Which came first – the doctor or the freshwater worm?

I recently read The Scarlet Letter (for the first time!). I was struck by how casually Hawthorne refers to the doctor as ‘the leech.’ I suspect that if I called my cardiologist a ‘leech’ she might take offense. So, I wondered, was Hawthorne being intentionally offensive?

Turns out, no.

Webster’s not only lists ‘leech’ as a (now archaic) name for a doctor or a surgeon, the word itself is derived from a German word meaning ‘physician.’ In fact, and this is where it gets weird, the worm is named because it was used by physicians.


3.

Related to the above, one of the most interesting twitter accounts I follow is Websters, which just revealed that it’s word of the year is ‘justice,’ a word whose look up rate is up 74% this year.

Dictionary nerds can be fun as well as informative. You can follow them at @MerriamWebster.

https://t.co/kyB9swUkQp

4.

A fascinating essay by Andrew Sullivan (New York Magazine / “America’s New Religions”) in which he makes the case that  all people have a religion.
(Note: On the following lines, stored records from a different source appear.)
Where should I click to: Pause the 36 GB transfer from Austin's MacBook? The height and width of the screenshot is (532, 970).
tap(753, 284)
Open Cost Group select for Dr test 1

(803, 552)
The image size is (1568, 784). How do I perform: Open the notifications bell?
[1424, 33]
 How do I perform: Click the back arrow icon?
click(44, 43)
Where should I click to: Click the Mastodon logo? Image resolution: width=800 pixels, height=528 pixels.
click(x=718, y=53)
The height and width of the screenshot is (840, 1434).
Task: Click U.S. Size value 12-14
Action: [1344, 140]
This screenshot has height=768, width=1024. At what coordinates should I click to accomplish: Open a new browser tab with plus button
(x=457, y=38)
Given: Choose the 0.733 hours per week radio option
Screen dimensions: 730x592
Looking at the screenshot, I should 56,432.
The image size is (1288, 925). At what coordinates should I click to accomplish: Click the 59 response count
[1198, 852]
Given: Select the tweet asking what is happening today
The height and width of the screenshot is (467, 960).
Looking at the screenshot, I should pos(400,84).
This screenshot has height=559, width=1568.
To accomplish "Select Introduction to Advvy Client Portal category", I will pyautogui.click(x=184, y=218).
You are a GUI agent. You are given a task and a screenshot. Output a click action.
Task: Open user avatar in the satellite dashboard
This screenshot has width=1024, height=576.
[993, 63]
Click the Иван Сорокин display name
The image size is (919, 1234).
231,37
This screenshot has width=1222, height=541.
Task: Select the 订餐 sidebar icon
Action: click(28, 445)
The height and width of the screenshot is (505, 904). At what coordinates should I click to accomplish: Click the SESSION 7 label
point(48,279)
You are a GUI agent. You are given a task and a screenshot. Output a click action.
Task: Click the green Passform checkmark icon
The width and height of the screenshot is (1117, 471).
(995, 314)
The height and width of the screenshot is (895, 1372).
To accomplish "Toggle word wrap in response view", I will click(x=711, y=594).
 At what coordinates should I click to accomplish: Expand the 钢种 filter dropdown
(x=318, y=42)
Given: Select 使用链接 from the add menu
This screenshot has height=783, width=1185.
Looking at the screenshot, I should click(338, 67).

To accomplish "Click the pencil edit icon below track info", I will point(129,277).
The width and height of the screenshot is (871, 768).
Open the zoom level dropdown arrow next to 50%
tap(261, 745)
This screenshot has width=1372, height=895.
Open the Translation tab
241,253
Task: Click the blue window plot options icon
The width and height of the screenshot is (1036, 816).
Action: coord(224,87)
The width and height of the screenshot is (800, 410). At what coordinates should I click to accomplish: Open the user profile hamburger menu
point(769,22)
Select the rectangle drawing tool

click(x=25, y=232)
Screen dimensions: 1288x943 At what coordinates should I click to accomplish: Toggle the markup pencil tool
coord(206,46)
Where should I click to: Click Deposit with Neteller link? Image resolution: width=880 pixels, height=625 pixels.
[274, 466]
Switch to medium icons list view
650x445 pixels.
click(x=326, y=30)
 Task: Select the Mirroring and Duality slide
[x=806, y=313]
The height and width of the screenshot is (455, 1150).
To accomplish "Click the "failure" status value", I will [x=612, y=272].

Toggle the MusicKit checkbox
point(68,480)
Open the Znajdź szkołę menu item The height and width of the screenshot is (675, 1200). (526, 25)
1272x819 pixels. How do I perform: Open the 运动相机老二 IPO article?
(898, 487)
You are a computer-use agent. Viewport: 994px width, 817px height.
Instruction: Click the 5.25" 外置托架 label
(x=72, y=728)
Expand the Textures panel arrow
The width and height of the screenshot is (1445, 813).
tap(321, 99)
“Our modern world tries extremely hard to protect us from the sort of existential moments experienced by Mill and Russell. Netflix, air-conditioning, sex apps, Alexa, kale, Pilates, Spotify, Twitter … they’re all designed to create a world in which we rarely get a second to confront ultimate meaning — until a tragedy occurs, a death happens, or a diagnosis strike”

5.

Finally, this interview with Anna Goff, the founder of Dove’s Nest, provides some very helpful and practical suggestions regarding how churches can be safe places for the survivors of sexual abuse.

As she says,

“Churches are places of high trust and therefore also places of high risk.”